My eyebrow rose curiously. "What about them?" I cast a sidelong glance at the two. Wasp stood proud, while Wisp seemed to be casting bedroom eyes in my direction. Is she... trying to flirt with me? Before I could get an answer, they both were consumed in familiar green flames. Great, more bug-horses.
Wasp's new form was even bigger and bulkier. He now stood just below my chin, and was built like a draft horse. Black chitinous plates seemed to bulge from the amount of muscle they were containing. His horn was now slightly curved and extremely sharp along one edge, almost like a samurai's katana. His blue mane remained, but appeared tattered.
Wisp, on the other hand, grew a head taller than her brother, allowing me to look her in the eye without stooping down. She looked even slimmer now, almost like a model if not for the chitinous plates. Her wings became insect-like, and a long, crooked horn jutted through her immaculate silver mane. She flashed a toothy smile, revealing two, vampire like fangs.

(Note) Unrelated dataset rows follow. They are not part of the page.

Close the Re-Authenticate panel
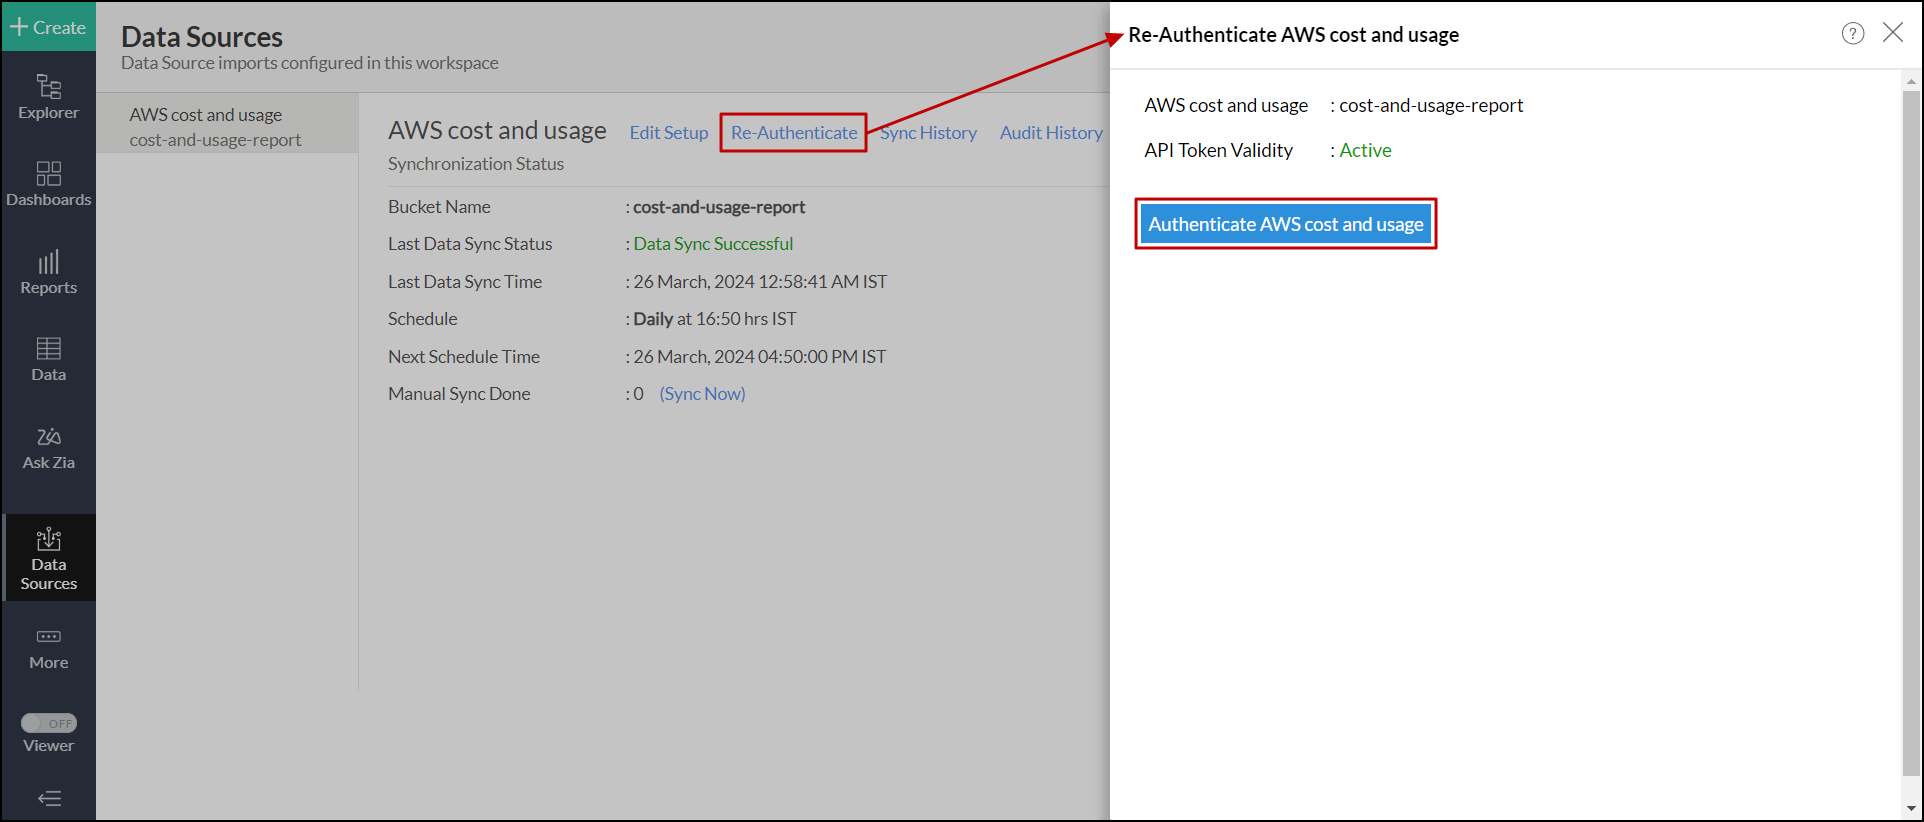The width and height of the screenshot is (1924, 822). [x=1892, y=33]
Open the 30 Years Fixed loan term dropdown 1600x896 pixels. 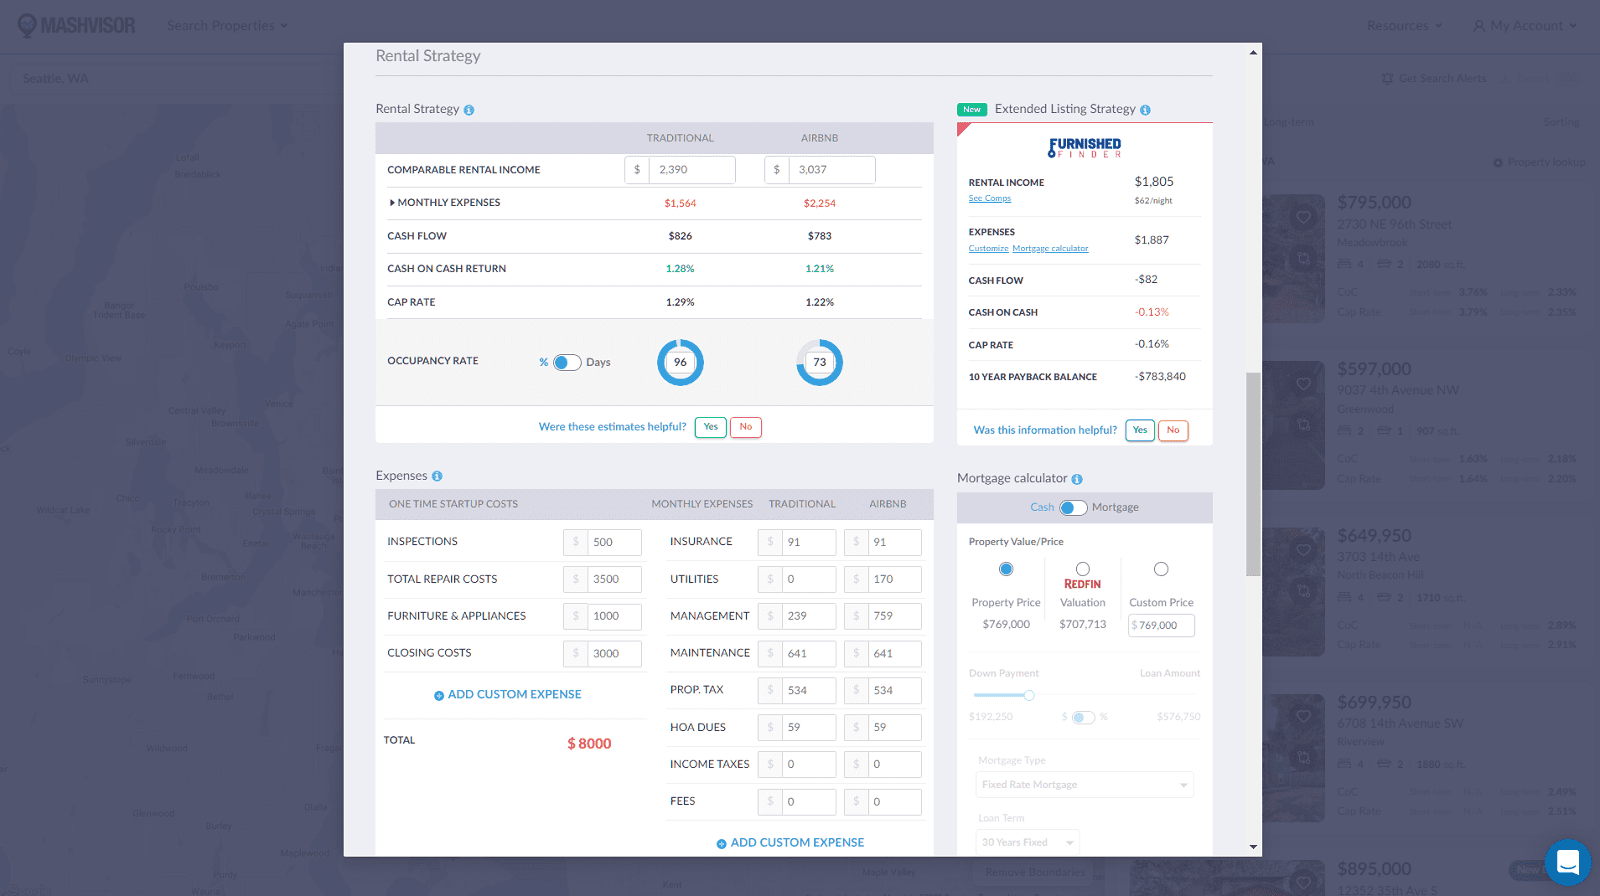pyautogui.click(x=1027, y=843)
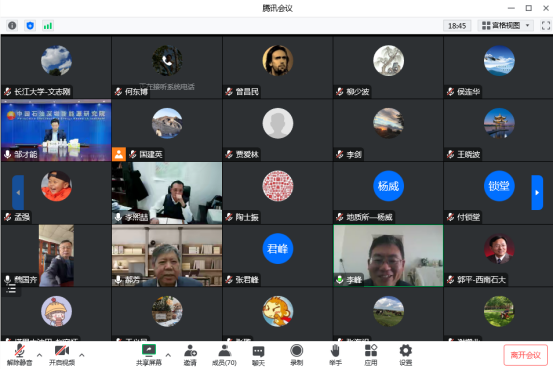Click the blue security shield icon
Image resolution: width=554 pixels, height=369 pixels.
point(30,25)
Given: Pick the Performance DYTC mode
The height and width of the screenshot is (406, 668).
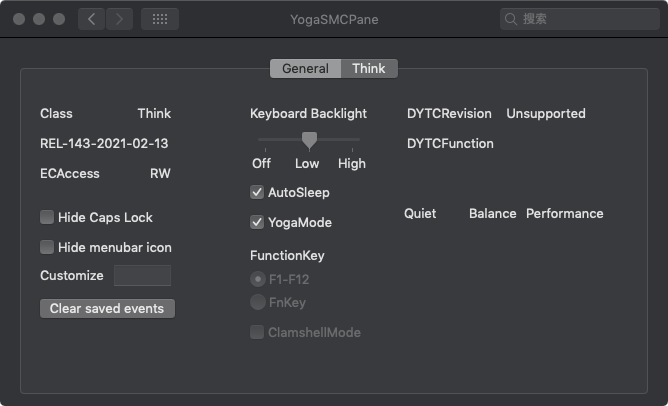Looking at the screenshot, I should click(564, 213).
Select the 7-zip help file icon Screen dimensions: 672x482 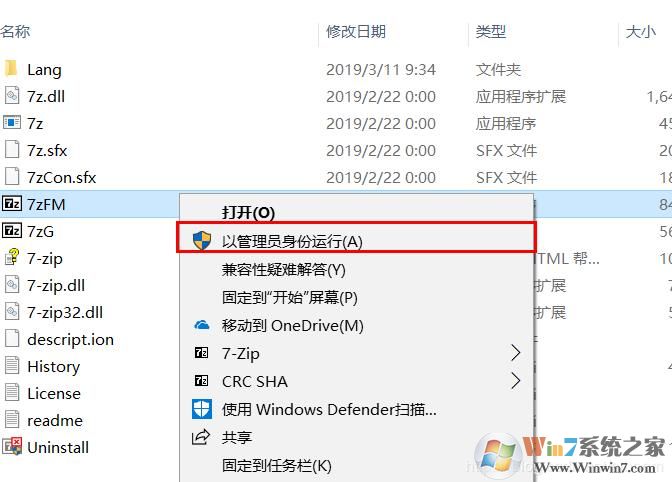point(12,257)
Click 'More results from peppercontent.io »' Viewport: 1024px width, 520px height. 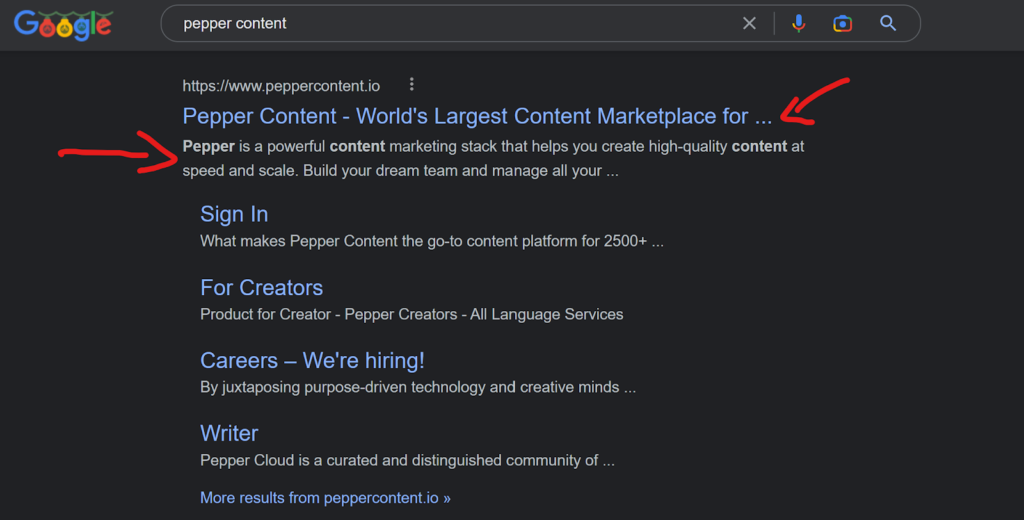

"They're changelings," Twilight commented flatly. I didn't hear her too clearly. I'd tuned her out as I reacted to Wisp and Wasp's transformations. My hand moved quickly, and drew Black Betty from her holster. Wasp's eyes widened as I took aim, pointing Betty at a point directly in between the two changelings. I had no intention of shooting them. Hell, I hadn't cocked the hammer yet and my finger was off the trigger, but I had a sense of satisfaction watching Wasp's face. He'd seen what my holdout could do to a diamond dog, and now he was imagining what the big iron in my hand could do to him.
"Alright, what do you know about the bitch that dragged me here?" It was high time I got some answers.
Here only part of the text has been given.